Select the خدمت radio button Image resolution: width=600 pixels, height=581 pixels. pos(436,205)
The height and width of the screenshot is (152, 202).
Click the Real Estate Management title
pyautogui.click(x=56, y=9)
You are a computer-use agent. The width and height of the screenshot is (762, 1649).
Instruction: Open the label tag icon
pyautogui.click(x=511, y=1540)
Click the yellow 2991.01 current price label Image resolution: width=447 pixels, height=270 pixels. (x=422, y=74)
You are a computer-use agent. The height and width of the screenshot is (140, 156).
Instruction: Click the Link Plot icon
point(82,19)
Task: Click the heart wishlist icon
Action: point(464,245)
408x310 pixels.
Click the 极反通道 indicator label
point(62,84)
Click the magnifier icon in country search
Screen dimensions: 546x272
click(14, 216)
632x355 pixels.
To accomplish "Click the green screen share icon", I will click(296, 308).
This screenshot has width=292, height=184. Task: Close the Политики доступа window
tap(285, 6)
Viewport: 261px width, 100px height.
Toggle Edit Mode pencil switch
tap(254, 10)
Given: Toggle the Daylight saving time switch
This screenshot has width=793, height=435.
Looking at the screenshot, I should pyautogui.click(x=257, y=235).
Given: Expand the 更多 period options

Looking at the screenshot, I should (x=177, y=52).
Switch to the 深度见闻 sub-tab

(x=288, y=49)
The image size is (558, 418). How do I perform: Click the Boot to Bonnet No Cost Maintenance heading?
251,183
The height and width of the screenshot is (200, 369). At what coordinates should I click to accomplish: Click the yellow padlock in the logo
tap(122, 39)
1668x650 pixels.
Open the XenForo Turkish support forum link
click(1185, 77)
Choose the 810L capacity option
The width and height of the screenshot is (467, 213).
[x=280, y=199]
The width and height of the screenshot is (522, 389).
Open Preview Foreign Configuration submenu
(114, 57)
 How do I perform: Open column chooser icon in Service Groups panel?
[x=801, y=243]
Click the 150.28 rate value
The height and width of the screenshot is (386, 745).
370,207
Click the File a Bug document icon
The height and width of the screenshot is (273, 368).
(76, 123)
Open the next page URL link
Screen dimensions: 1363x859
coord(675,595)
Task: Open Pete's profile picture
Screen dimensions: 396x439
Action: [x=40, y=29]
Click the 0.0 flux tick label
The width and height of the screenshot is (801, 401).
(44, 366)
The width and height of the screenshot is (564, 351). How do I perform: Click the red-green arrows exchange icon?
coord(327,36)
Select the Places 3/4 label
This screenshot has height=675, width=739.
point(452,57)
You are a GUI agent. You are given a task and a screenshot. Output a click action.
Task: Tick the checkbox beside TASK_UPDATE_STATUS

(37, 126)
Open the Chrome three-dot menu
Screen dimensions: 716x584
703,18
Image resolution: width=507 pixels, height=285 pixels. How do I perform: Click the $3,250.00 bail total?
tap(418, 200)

★ ★ ★ ★ ★

Every entry above has to be returned exactly as written.

_WRITTEN SOLUTION_.
Select the خدمت radio button Image resolution: width=600 pixels, height=581 pixels. pos(436,205)
The height and width of the screenshot is (152, 202).
Click the Real Estate Management title
pyautogui.click(x=56, y=9)
You are a computer-use agent. The width and height of the screenshot is (762, 1649).
Instruction: Open the label tag icon
pyautogui.click(x=511, y=1540)
Click the yellow 2991.01 current price label Image resolution: width=447 pixels, height=270 pixels. (x=422, y=74)
You are a computer-use agent. The height and width of the screenshot is (140, 156).
Instruction: Click the Link Plot icon
point(82,19)
Task: Click the heart wishlist icon
Action: point(464,245)
408x310 pixels.
Click the 极反通道 indicator label
point(62,84)
Click the magnifier icon in country search
Screen dimensions: 546x272
click(14, 216)
632x355 pixels.
To accomplish "Click the green screen share icon", I will click(296, 308).
This screenshot has width=292, height=184. Task: Close the Политики доступа window
tap(285, 6)
Viewport: 261px width, 100px height.
Toggle Edit Mode pencil switch
tap(254, 10)
Given: Toggle the Daylight saving time switch
This screenshot has width=793, height=435.
Looking at the screenshot, I should pyautogui.click(x=257, y=235).
Given: Expand the 更多 period options

Looking at the screenshot, I should (x=177, y=52).
Switch to the 深度见闻 sub-tab

(x=288, y=49)
The image size is (558, 418). How do I perform: Click the Boot to Bonnet No Cost Maintenance heading?
251,183
The height and width of the screenshot is (200, 369). At what coordinates should I click to accomplish: Click the yellow padlock in the logo
tap(122, 39)
1668x650 pixels.
Open the XenForo Turkish support forum link
click(1185, 77)
Choose the 810L capacity option
The width and height of the screenshot is (467, 213).
[x=280, y=199]
The width and height of the screenshot is (522, 389).
Open Preview Foreign Configuration submenu
(114, 57)
 How do I perform: Open column chooser icon in Service Groups panel?
[x=801, y=243]
Click the 150.28 rate value
The height and width of the screenshot is (386, 745).
370,207
Click the File a Bug document icon
The height and width of the screenshot is (273, 368).
(76, 123)
Open the next page URL link
Screen dimensions: 1363x859
coord(675,595)
Task: Open Pete's profile picture
Screen dimensions: 396x439
Action: [x=40, y=29]
Click the 0.0 flux tick label
The width and height of the screenshot is (801, 401).
(44, 366)
The width and height of the screenshot is (564, 351). How do I perform: Click the red-green arrows exchange icon?
coord(327,36)
Select the Places 3/4 label
This screenshot has height=675, width=739.
point(452,57)
You are a GUI agent. You are given a task and a screenshot. Output a click action.
Task: Tick the checkbox beside TASK_UPDATE_STATUS

(37, 126)
Open the Chrome three-dot menu
Screen dimensions: 716x584
703,18
Image resolution: width=507 pixels, height=285 pixels. How do I perform: Click the $3,250.00 bail total?
tap(418, 200)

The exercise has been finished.